# LISTING
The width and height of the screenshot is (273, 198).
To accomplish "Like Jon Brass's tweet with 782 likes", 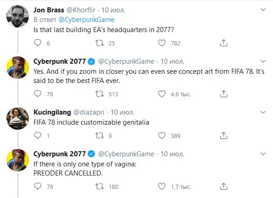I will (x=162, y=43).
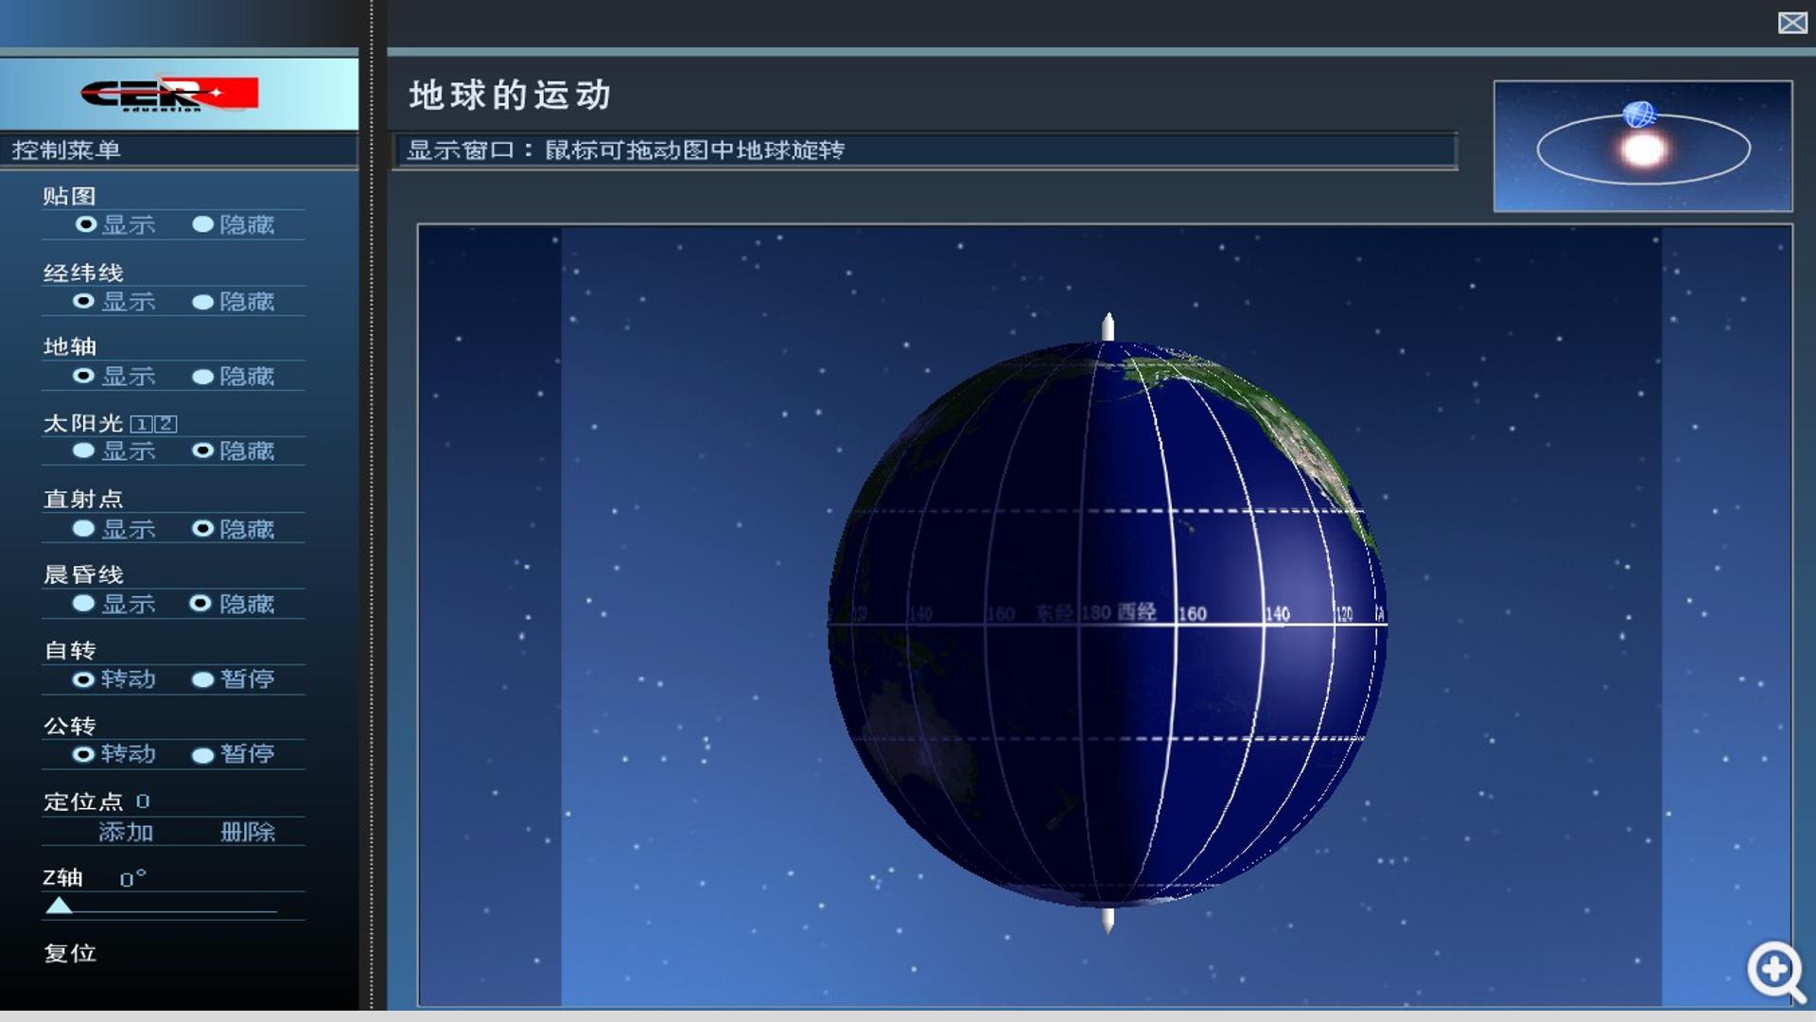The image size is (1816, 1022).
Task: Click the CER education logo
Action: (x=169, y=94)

# SET EXERCISE
Gather each line in the listing above that contains the string "height". Treat uppercase and lowercase letters as different.

# TASK SOLUTION
The width and height of the screenshot is (273, 198).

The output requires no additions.